ESMValCore: A community tool for pre-processing data from Earth system models in CMIP and running analysis scripts.
https://www.esmvaltool.org
Apache License 2.0
42 stars 38 forks source link

Possibility to provide a '*' to the definition of a dataset in a recipe #589

Closed jservonnat closed 1 year ago

jservonnat commented 4 years ago

Hello everyone, this issue follows our discussion during the Is-ENES3 GA with @valeriupredoi With CliMAF we found very interesting to be able to specify a wildcard '' to our dataset definitions, like for instance model='', realization='' to work on all the models or realizations available. In the same way, we implemented the possibility to specify period='last_XXY', 'first_XXY' or '', with XX being a number of years, to retrieve the last XX, first XX years available, or the full period. Do you guys think you could consider adding this functionality? Cheers, J.

valeriupredoi commented 4 years ago

nice @jservonnat :beer: I shall have a look and start implementing this idea: my take would be:

What do you guys reckon @mattiarighi @bouweandela @jvegasbsc :beer:

valeriupredoi commented 4 years ago

PS - @jservonnat I moved your issue to ESMValCore since this deals with the data finder and logistics within the Core

valeriupredoi commented 4 years ago

any suggestions/approvals/nay's @bouweandela @jvegasbsc @mattiarighi ? I am planning on starting work on this :beer:

jvegreg commented 4 years ago
  • wildcard for datasets; we can define an except option;

This can be useful, but I fear that the except will grow quite a bit

  • wildcard for experiments used with the option exp: ie user asks for an experiment but if data is unavailable for that experiment the code can choose from others (similar to the current exp: [list] but less restrictive);

This is more tricky, usually you don't have interchangeable experiments: you have ensemble members for that. Unless you are thinking on things like make equivalent CMIP6's historical and HighResMIP's highressst-present, but in this case using two different lines to define CMIP6 and HighResMIP datasets is

  • wildcard for ensemble (CMIP6);

This is becoming mandatory, there are datasets in CMIP6 with lots of members and its becoming a problem to keep track of all of them

  • wildcard for years - all available years - but this one is tricky since we'll have to harmonize time boundaries for stuff like eg multimodel so we don't have to analyze a whole lot of time and discard it at zonal/meridional/multimodel stats

This is mandatory to ease definitions for DCPP and similar decadal and seasonal experiments. It will be a pain to specify all DCPP startdates if we have to provide the exact data range for each one.
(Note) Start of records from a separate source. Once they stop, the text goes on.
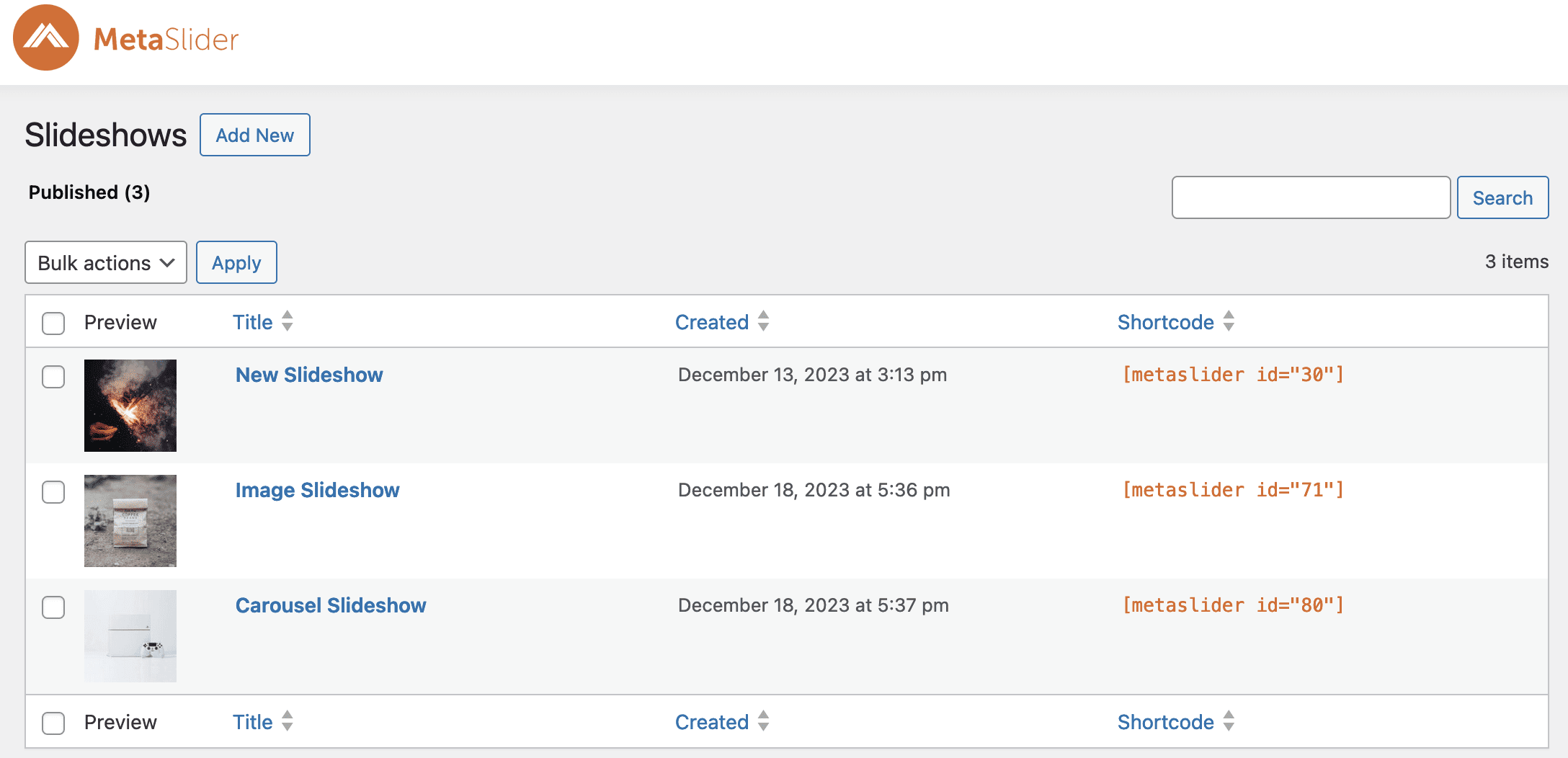Open the Carousel Slideshow link

tap(331, 605)
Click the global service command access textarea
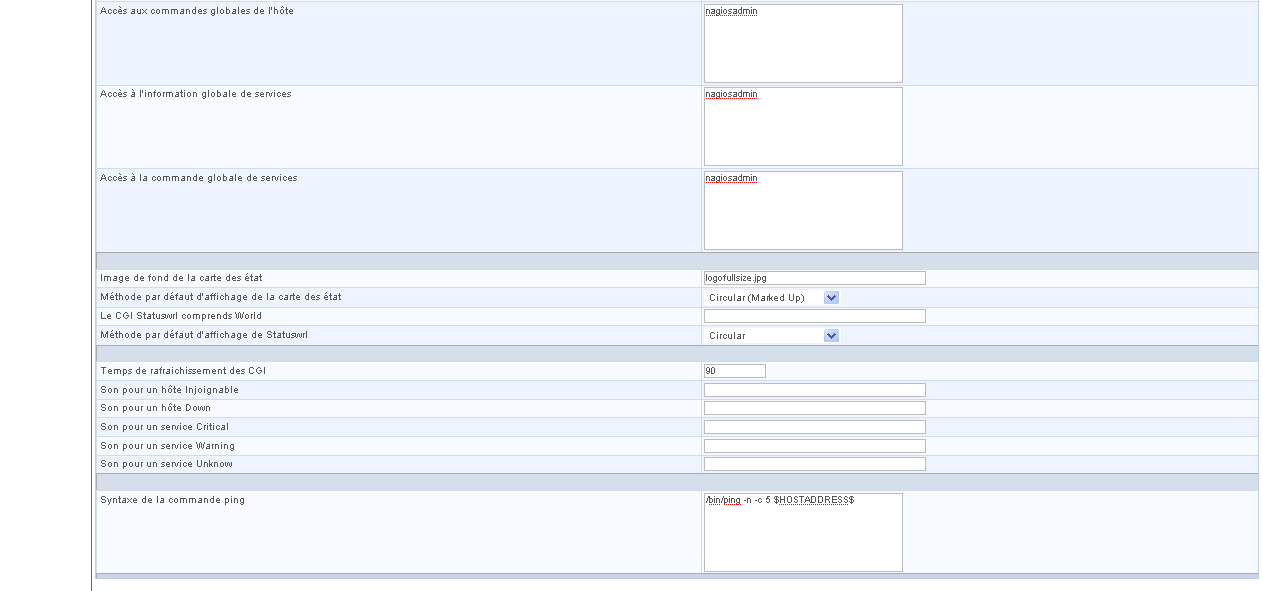 pyautogui.click(x=802, y=211)
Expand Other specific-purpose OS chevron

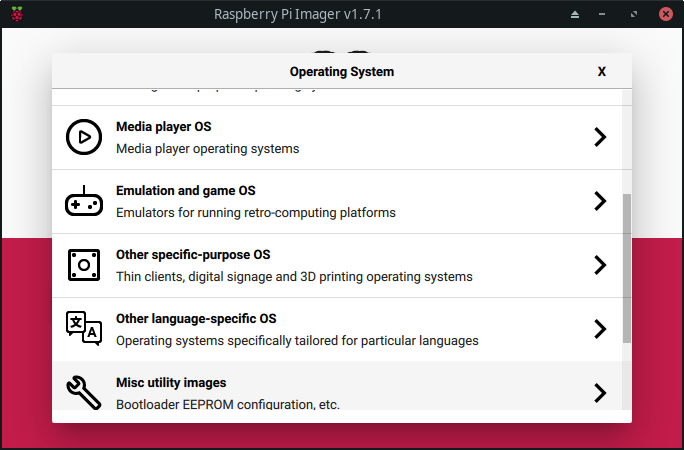[600, 265]
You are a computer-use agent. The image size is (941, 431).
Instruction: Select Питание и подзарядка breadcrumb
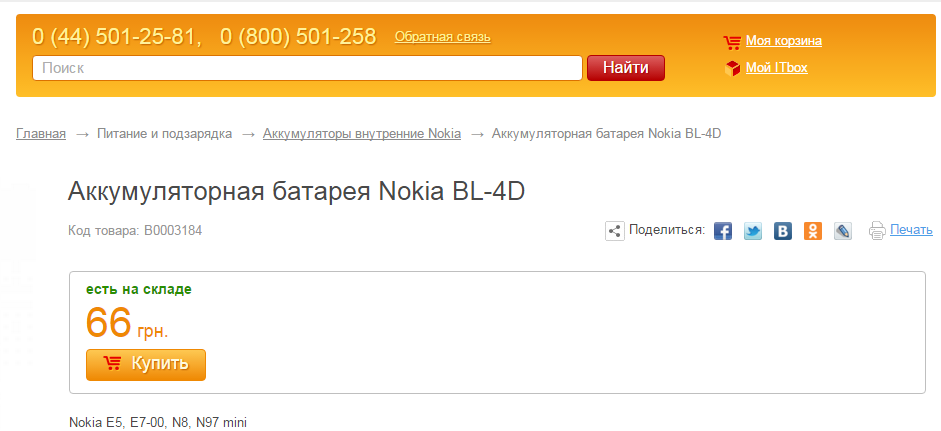(x=164, y=134)
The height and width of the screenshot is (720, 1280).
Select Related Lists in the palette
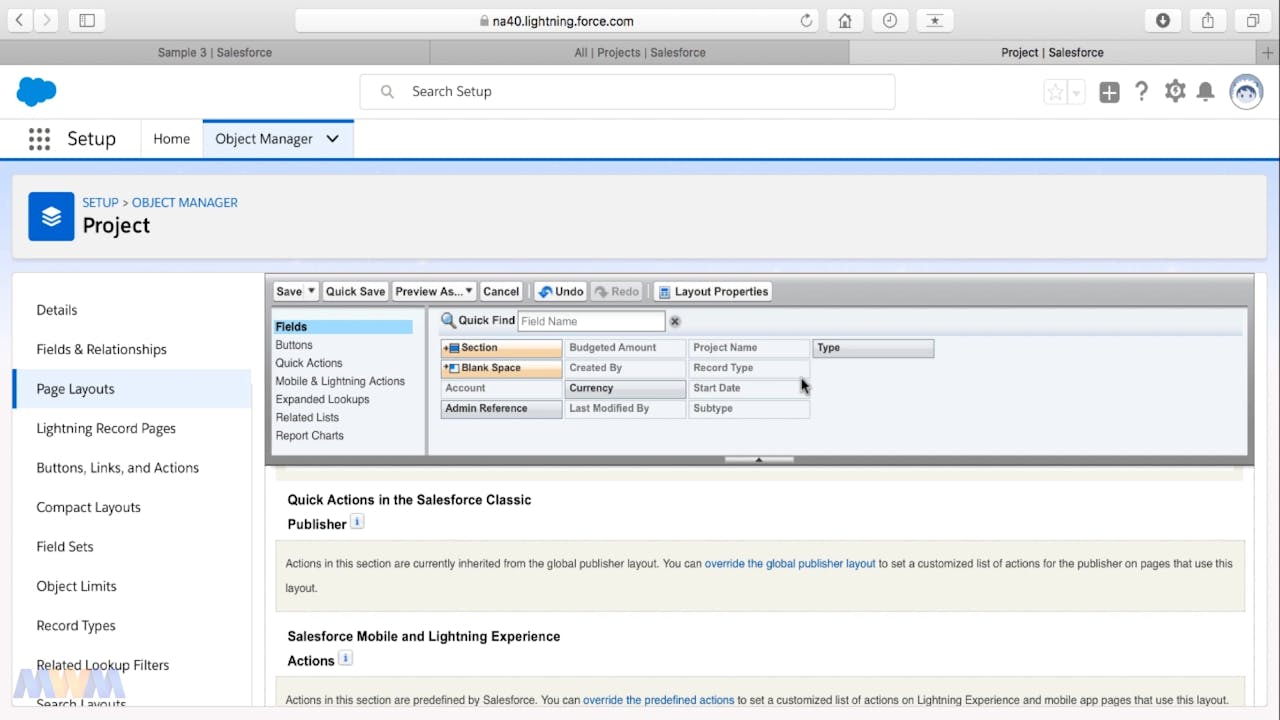click(307, 417)
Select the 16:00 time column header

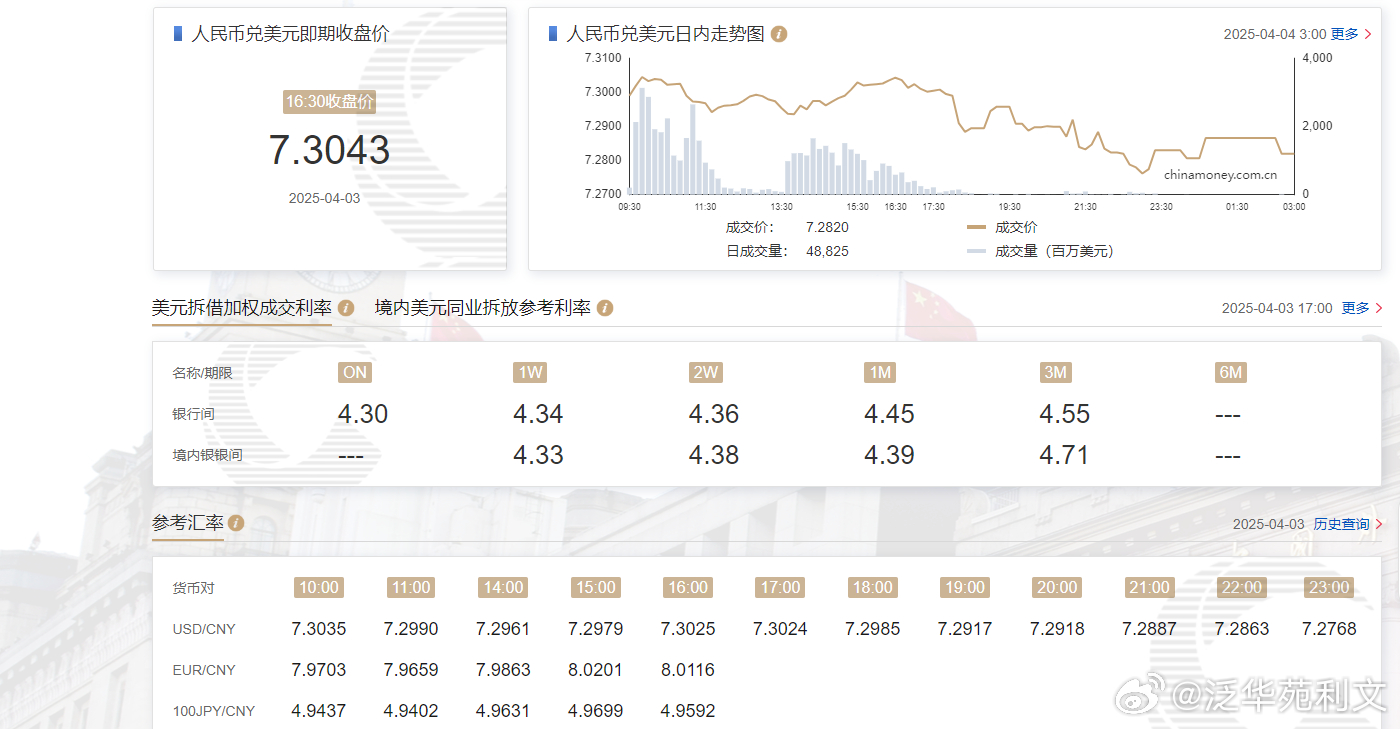click(x=687, y=588)
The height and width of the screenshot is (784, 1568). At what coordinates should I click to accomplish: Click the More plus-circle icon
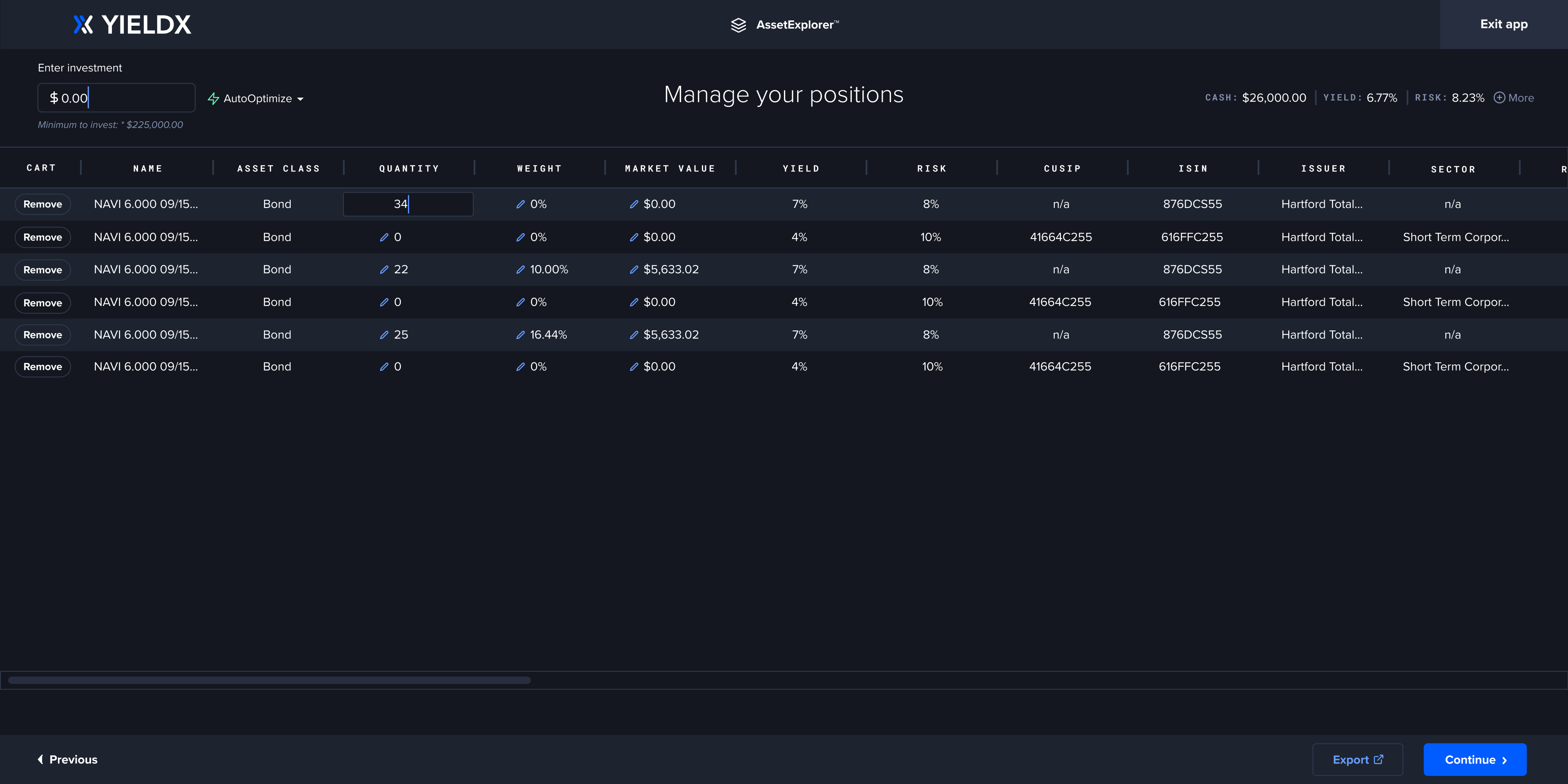click(1499, 98)
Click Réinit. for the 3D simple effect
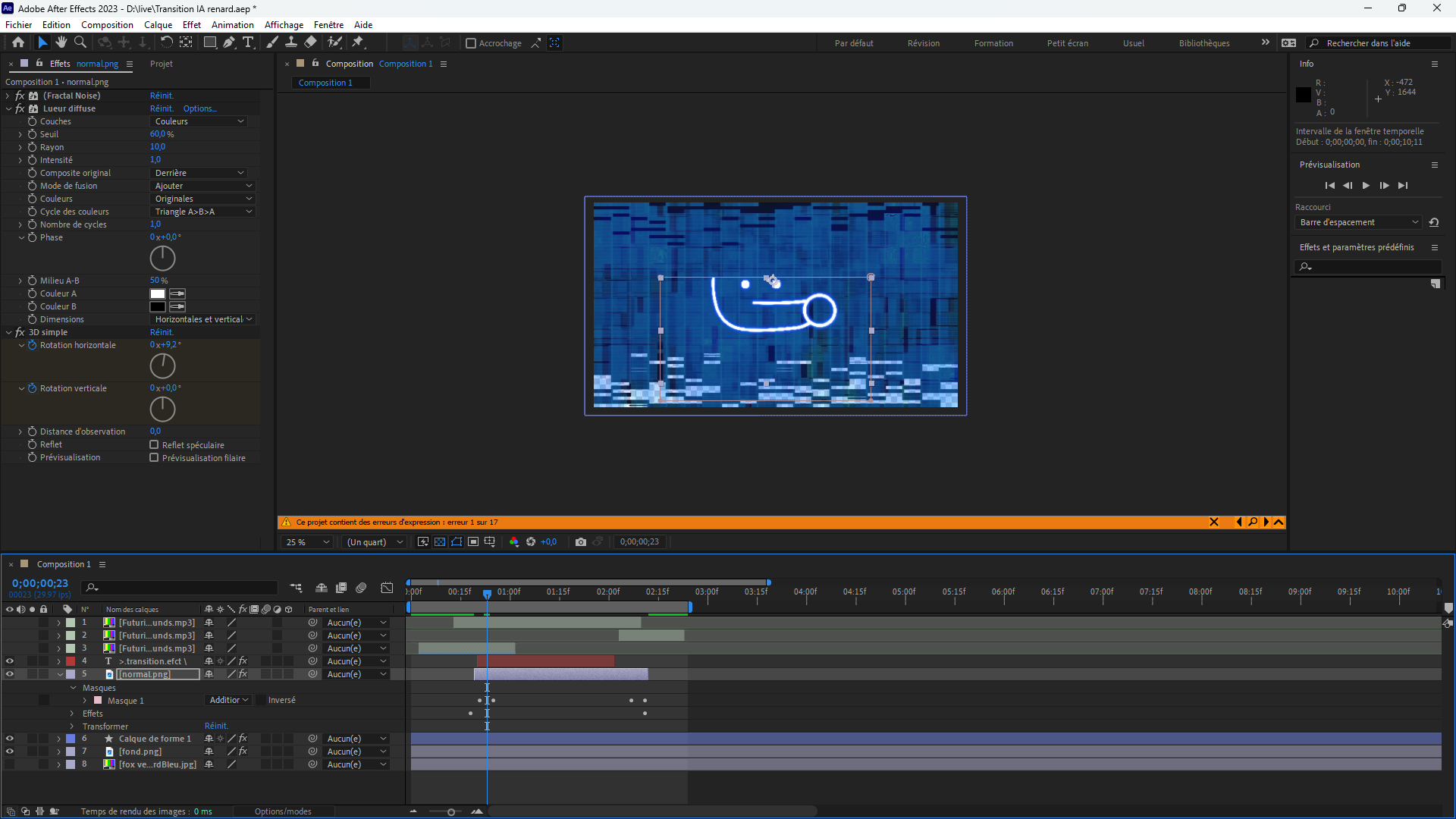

bouweandela commented 4 years ago

I agree that it would be a very nice feature to be able to use glob patterns in the variable/dataset definitions in the recipe. It will be some work to implement this though.

We will also need to think a bit about how we want to make recipes in the ESMValtool repository reproducible if we use this feature. At the moment @mattiarighi tests if a recipe works with the variables and datasets that are part of it, but if this starts to depend on the data available, it becomes a bit harder to test that stuff actually works, so maybe we would not want to allow this for those recipes.